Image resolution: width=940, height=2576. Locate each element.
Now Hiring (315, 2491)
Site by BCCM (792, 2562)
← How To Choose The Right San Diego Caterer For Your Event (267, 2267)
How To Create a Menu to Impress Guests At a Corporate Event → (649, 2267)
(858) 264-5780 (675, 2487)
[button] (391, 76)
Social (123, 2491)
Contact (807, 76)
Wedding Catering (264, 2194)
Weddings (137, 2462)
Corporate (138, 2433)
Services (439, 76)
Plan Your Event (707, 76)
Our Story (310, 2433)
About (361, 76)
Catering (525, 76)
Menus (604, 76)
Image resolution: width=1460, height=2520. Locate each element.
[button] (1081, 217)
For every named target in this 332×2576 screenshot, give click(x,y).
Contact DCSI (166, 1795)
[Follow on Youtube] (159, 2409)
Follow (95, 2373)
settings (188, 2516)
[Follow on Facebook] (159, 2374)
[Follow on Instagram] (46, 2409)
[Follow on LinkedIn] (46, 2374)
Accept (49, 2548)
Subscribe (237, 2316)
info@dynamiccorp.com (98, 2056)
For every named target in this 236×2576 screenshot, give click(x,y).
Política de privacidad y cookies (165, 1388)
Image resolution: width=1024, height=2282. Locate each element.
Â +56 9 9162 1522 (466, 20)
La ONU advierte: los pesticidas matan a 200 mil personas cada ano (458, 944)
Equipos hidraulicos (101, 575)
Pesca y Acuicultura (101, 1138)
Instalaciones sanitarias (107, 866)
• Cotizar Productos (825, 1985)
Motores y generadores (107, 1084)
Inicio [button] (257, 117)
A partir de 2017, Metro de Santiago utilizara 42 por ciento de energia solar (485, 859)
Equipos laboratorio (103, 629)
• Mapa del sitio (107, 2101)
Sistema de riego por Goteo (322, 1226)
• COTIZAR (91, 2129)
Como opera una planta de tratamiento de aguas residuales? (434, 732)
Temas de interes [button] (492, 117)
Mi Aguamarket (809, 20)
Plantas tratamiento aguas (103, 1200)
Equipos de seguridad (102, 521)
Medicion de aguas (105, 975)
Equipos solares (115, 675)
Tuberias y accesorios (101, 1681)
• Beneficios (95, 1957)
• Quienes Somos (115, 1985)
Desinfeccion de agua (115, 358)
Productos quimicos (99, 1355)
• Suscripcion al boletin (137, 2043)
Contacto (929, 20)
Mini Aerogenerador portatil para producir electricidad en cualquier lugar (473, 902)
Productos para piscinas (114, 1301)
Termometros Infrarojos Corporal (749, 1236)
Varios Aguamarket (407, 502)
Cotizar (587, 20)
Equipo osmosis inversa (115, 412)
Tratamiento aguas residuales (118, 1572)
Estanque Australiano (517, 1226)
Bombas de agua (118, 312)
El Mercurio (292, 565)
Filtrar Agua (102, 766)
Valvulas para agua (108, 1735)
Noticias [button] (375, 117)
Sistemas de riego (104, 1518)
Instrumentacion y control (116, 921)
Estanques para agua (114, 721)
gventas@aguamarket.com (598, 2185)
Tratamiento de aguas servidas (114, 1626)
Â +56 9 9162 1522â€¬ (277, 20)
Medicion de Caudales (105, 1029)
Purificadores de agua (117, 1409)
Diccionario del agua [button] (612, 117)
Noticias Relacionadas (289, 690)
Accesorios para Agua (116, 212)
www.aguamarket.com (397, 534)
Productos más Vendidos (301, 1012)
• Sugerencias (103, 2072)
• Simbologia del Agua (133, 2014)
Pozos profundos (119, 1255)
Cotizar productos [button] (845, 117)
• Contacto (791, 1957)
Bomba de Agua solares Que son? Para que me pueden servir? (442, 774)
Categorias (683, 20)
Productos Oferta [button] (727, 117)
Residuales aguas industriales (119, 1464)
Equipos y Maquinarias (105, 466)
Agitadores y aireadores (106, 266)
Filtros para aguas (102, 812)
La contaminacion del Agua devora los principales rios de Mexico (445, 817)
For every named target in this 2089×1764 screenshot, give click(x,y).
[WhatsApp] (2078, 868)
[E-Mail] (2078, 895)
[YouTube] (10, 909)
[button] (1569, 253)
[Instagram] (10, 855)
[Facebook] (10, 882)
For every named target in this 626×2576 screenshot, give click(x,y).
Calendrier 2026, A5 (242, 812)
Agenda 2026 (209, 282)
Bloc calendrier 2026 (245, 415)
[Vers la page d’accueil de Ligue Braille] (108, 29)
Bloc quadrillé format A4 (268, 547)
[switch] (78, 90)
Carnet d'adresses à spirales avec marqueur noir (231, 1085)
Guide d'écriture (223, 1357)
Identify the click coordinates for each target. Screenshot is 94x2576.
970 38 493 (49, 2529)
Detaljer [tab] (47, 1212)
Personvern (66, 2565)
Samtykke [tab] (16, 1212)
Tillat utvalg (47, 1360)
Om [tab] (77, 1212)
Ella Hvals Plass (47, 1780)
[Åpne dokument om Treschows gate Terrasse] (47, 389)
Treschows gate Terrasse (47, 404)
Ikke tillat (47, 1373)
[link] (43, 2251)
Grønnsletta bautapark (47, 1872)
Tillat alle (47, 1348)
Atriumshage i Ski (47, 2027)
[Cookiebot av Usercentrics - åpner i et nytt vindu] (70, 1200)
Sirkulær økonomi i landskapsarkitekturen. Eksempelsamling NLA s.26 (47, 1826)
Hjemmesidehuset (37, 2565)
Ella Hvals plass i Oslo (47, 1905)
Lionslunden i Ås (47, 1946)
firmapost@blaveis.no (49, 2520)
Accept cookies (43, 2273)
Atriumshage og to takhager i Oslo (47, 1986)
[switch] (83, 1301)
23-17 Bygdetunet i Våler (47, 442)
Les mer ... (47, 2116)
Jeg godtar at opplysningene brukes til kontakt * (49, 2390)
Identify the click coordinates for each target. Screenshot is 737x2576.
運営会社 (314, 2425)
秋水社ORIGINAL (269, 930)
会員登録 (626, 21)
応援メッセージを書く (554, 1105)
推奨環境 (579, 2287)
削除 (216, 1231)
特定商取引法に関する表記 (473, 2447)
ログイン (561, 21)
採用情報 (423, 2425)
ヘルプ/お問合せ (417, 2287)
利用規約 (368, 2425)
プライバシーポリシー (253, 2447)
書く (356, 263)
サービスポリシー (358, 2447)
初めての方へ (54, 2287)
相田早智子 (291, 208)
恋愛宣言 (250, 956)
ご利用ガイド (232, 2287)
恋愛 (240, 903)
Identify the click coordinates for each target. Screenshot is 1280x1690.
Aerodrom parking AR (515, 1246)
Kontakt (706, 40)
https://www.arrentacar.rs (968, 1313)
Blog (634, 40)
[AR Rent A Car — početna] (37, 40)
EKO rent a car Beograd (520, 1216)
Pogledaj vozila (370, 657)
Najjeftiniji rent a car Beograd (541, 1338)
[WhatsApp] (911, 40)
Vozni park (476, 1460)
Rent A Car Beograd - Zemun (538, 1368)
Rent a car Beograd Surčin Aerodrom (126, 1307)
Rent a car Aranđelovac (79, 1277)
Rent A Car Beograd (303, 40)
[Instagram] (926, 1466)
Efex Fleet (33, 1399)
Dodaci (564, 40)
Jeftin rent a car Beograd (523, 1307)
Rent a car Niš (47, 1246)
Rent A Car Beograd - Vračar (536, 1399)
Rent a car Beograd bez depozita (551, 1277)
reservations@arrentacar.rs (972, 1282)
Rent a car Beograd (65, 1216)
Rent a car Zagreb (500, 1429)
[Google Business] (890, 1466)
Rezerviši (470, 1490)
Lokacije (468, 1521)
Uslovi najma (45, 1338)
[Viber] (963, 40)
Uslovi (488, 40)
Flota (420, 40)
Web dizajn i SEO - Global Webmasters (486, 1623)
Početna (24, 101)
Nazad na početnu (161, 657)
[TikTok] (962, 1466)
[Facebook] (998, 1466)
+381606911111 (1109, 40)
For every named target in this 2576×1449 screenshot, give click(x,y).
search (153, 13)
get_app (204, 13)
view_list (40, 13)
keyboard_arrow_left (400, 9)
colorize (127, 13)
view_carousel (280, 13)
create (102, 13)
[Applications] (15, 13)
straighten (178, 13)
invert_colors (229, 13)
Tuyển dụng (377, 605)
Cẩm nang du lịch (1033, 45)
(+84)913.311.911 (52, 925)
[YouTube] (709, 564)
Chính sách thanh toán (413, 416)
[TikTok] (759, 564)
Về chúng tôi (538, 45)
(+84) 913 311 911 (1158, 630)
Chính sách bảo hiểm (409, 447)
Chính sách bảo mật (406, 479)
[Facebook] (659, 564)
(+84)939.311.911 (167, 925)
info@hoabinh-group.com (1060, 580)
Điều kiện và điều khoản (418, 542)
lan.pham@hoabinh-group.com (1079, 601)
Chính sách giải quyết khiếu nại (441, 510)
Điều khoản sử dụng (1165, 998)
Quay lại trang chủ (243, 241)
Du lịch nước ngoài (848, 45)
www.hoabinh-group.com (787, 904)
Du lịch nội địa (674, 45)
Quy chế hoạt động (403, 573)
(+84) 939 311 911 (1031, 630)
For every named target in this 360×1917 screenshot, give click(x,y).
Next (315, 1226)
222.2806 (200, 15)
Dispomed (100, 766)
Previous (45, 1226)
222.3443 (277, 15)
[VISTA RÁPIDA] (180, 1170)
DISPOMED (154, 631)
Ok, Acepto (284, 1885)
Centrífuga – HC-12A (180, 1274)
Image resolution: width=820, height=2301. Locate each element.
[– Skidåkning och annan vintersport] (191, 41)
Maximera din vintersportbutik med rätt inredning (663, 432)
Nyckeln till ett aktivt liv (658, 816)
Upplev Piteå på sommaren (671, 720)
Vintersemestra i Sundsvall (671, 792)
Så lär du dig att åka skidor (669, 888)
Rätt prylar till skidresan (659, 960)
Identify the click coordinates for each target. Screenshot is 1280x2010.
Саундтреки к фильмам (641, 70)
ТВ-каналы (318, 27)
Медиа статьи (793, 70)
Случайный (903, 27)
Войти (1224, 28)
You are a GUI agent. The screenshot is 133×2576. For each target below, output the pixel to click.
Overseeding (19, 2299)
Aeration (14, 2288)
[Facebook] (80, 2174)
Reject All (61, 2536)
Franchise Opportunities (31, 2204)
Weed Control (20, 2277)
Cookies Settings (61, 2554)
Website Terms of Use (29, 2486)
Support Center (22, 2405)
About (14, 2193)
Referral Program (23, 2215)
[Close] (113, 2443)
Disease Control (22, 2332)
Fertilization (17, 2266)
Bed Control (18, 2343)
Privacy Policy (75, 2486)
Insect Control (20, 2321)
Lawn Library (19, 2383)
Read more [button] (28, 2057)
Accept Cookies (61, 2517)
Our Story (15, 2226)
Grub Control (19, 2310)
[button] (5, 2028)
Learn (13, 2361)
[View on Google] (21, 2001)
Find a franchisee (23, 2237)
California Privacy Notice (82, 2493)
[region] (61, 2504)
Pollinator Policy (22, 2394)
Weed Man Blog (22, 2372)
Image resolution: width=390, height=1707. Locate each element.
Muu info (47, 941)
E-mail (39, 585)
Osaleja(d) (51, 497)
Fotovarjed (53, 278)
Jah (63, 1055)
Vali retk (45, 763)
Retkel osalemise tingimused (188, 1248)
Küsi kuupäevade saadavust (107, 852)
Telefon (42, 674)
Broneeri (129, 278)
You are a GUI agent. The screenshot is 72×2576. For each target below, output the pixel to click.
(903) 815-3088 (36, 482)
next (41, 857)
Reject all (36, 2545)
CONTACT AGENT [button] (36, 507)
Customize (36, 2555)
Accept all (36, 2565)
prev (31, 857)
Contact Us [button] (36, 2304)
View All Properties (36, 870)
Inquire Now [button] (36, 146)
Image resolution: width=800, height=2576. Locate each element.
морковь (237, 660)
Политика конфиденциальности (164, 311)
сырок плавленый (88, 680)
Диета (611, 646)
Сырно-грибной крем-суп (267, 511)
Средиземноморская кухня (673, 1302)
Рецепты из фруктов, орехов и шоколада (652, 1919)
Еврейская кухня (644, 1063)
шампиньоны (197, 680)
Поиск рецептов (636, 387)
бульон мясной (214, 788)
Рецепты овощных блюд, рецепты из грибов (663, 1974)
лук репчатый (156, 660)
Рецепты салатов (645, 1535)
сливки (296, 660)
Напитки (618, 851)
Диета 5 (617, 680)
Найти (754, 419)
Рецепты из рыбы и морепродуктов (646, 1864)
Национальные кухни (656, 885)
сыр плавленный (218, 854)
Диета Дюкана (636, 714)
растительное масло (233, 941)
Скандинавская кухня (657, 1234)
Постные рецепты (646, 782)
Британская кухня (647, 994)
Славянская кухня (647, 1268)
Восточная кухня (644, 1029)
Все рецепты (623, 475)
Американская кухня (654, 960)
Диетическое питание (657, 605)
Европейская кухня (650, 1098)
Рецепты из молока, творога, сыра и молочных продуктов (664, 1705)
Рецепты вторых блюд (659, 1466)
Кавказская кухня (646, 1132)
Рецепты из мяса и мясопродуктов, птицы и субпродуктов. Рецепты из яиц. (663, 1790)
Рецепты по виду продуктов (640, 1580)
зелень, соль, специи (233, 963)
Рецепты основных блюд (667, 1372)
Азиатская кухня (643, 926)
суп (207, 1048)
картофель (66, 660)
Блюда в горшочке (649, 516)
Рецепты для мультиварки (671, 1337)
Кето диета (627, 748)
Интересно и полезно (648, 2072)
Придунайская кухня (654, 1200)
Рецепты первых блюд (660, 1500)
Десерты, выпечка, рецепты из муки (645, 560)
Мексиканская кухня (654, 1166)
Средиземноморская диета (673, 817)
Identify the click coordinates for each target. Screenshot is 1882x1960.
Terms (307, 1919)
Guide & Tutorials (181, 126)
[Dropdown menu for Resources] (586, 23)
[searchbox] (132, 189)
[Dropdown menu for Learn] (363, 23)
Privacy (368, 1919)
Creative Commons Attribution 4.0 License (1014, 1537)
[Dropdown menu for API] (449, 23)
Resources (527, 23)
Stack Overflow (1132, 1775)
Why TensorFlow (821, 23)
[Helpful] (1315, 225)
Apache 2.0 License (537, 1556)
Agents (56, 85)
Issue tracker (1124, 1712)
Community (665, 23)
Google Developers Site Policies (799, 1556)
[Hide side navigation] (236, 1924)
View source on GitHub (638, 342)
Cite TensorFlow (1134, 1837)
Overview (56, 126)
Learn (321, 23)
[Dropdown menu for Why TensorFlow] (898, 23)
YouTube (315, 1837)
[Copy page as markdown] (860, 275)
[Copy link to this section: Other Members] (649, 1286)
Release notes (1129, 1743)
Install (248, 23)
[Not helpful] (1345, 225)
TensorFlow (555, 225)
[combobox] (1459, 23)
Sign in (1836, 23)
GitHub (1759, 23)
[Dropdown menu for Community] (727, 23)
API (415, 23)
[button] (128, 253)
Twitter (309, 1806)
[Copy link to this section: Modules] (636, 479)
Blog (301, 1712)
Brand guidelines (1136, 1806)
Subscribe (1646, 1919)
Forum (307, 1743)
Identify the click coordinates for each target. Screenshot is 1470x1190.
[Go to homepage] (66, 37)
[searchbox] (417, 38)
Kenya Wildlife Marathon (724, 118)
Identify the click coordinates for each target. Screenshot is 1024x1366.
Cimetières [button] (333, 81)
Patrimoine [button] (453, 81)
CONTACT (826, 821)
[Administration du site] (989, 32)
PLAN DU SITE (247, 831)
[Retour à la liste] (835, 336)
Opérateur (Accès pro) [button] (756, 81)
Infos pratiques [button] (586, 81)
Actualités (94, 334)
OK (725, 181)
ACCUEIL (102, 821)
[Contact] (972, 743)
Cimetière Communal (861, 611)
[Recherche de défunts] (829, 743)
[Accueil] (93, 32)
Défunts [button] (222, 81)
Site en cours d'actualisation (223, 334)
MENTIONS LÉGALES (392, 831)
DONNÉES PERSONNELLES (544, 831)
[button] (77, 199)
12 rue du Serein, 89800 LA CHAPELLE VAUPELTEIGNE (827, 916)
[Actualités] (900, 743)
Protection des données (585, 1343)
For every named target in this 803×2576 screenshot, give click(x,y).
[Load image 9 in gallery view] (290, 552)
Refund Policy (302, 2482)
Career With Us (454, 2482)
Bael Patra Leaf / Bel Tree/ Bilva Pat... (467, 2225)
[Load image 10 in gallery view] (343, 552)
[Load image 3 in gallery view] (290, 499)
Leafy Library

────

* **WHAT IS BEING ASKED**
As the answer, set down only the lines from the data above between the one holding "Сырно-грибной крем-суп (267, 511)" and the one holding "сливки (296, 660)", inclusive, exactly as they read.

* **RESPONSE TO THE TASK**
Сырно-грибной крем-суп (267, 511)
Средиземноморская кухня (673, 1302)
Рецепты из фруктов, орехов и шоколада (652, 1919)
Еврейская кухня (644, 1063)
шампиньоны (197, 680)
Поиск рецептов (636, 387)
бульон мясной (214, 788)
Рецепты овощных блюд, рецепты из грибов (663, 1974)
лук репчатый (156, 660)
Рецепты салатов (645, 1535)
сливки (296, 660)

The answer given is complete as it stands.